Mutations in the CDKL5 gene, previously known as STK9,1 can result in a wide variety of symptoms and disorders. Common symptoms in those with CDKL5 mutations include early seizures and severe intellectual disability, failure to develop appropriate motor skills, hypotonia, hand stereotypies, infantile spasms, persistent epilepsy and autism.2 Studies have shown that the CDKL5 gene likely plays an upstream role in the same molecular pathway as MECP2, which is associated with Rett Syndrome, by mediating its phosphorylation. Mutations in CDKL5 have been associated with atypical variants of Rett Syndrome (RTT), and with X-linked Dominant Infantile Spasm Syndrome (ISSX2).3
RTT is a severe, progressive neurologic disorder, characterized by apparently normal development in the first 6-18 months, followed by rapid regression in intelligence, language and motor skills, and development of streotypic hand movements and autistic characteristics.
Atypical variants of Rett Syndrome include Infantile Spasm syndrome, also known as West syndrome or the Hanefeld variant. Due to lack of function of the protein associated with CDKL5, symptoms often include severe infantile spasms, profound global developmental arrest, hypsarrhythmia and severe mental retardation.4
Infantile Spasm Syndrome (ISSX) affects 2 to 5 individuals per 10,000 births. Symptoms linked to mutations in the CDKL5 gene account for mental retardation and seizures in all cases, hypotonia and hand stereotypes in 85%, and epilepsy, infantile spasms, and autism in 75% of patients. Approximately 17% of patients diagnosed with ISSX have a CDKL5 mutation.7
Boys with mutations in CDKL5 present with symptoms of severe encephalopathy and early-onset intractable epilepsy.5 CDKL5 mutations are X-linked dominant, and the majority of mutations are de novo.
Testing for CDKL5 should be considered in those with atypical Rett Syndrome, MECP2-negative Rett Syndrome, X-Linked Infantile Spasms, complex seizures disorders with mental retardation, X-linked mental retardation, and autism spectrum disorder.2, 6 Prenatal diagnosis and carrier testing are also available.
This Ambry Test: CDKL5 is a full gene sequence analysis performed by PCR-based double-stranded automated sequencing in the sense and antisense directions for exons 2-21 of the CDKL5 gene. Specific mutation analysis for individual CDKL5 mutations known to be in the family is also available.
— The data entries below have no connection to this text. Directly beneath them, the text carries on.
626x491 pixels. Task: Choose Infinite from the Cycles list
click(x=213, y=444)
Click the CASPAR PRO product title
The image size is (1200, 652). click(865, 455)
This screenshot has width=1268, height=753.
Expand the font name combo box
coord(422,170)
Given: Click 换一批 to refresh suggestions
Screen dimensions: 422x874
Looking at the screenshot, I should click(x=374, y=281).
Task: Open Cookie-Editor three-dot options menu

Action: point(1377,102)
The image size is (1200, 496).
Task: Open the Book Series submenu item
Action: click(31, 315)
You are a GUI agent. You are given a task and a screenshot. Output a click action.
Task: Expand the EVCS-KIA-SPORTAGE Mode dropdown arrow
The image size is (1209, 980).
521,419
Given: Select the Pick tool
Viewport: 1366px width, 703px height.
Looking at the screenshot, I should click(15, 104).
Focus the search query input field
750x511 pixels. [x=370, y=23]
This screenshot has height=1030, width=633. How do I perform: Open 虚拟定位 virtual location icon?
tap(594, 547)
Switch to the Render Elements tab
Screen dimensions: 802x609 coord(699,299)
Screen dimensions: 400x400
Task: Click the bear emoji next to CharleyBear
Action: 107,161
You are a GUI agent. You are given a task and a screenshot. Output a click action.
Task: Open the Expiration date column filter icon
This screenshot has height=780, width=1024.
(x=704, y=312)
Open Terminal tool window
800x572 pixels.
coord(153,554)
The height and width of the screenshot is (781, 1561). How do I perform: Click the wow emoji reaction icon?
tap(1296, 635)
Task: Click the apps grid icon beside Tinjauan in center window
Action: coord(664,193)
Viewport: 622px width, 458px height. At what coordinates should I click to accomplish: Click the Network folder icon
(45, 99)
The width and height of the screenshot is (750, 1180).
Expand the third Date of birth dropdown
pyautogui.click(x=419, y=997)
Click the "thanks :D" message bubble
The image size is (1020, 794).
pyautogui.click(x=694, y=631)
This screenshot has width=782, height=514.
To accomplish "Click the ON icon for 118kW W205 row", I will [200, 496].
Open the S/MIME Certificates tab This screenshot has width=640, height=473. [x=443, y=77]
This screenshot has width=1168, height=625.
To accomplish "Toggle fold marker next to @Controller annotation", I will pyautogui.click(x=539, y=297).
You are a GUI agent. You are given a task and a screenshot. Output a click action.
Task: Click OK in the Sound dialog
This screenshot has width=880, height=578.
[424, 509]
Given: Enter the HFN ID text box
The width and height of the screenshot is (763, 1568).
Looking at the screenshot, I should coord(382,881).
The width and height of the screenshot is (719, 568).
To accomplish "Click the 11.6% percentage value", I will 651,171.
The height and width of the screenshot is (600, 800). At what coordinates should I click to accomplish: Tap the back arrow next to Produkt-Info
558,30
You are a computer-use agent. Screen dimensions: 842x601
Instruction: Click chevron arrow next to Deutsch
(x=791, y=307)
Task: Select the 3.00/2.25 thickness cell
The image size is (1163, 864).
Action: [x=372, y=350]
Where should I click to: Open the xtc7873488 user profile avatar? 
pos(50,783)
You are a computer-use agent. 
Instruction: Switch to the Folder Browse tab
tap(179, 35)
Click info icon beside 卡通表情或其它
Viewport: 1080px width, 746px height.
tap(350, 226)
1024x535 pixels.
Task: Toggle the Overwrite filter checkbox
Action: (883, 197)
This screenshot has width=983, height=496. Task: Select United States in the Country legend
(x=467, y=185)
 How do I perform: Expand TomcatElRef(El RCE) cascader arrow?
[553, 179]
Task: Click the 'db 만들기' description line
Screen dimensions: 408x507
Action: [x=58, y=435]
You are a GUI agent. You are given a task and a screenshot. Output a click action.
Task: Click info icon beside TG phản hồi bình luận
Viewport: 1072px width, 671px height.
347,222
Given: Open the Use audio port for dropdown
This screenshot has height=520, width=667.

As stated above, approximately 17% of patients diagnosed with ISSX have a CDKL5 mutation (clinical sensitivity). This Ambry Test identifies approximately 99% of described mutations (analytic sensitivity).
Blood: Collect 3-5 cc from adult or 2 cc minimum from child into EDTA purple-top tube (first choice) or ACD yellow-top tube (second choice). Store at room temperature or refrigerate. Ship at room temperature.
Blood Spot: Call for availability.
Saliva: Collect 2 ml into Oragene™ DNA Self-Collection container. Store and ship at room temperature.
DNA: Send 20 μg in TE at 50-100 ng/μl. Store frozen and ship on ice or dry ice.
Prenatal: Prenatal testing is available. Please call an Ambry Genetic Counselor to discuss your case.
| Test Code | Technique | CPT Codes |
|---|---|---|
| 2040 | CDKL5 Gene Sequence Analysis | 83891x1, 83894x23, 83898x22, 83904x43, 83909x43, 83912x1 |
| Technique | Days |
|---|---|
| CDKL5 Gene Sequence Analysis | 10-21 |
1 Weaving LS, Ellaway CJ, Gecz J, Christodoulou J. J Med Genet. 2005;42:1-7.
2 Bahi-Buisson N, Nectoux J, Rosas-Vargas H, et al. Brain. 2008;131:2647-2661.
3 Scala, E, Ariani, F.,Mari, F, Caselli R, et al. J. Med. Genet. 2005;42,103–107.
4 Kalscheuer V, Tao J, Donnelly AJ. Am J Hum Genet. 2003;72:1404-1411.
5 Elia , Falco M, Ferri R, et al. Neurology. 2008;71:997-999.
6 Weaving LS, Christodoulou J, Williamson SL, et al. Am J Hum Genet. 2004;75(6):1079-93.
7 Archer, H, Evans, J, Edwards, S, et al. J. Med. Genet. 2006; 43:729-734.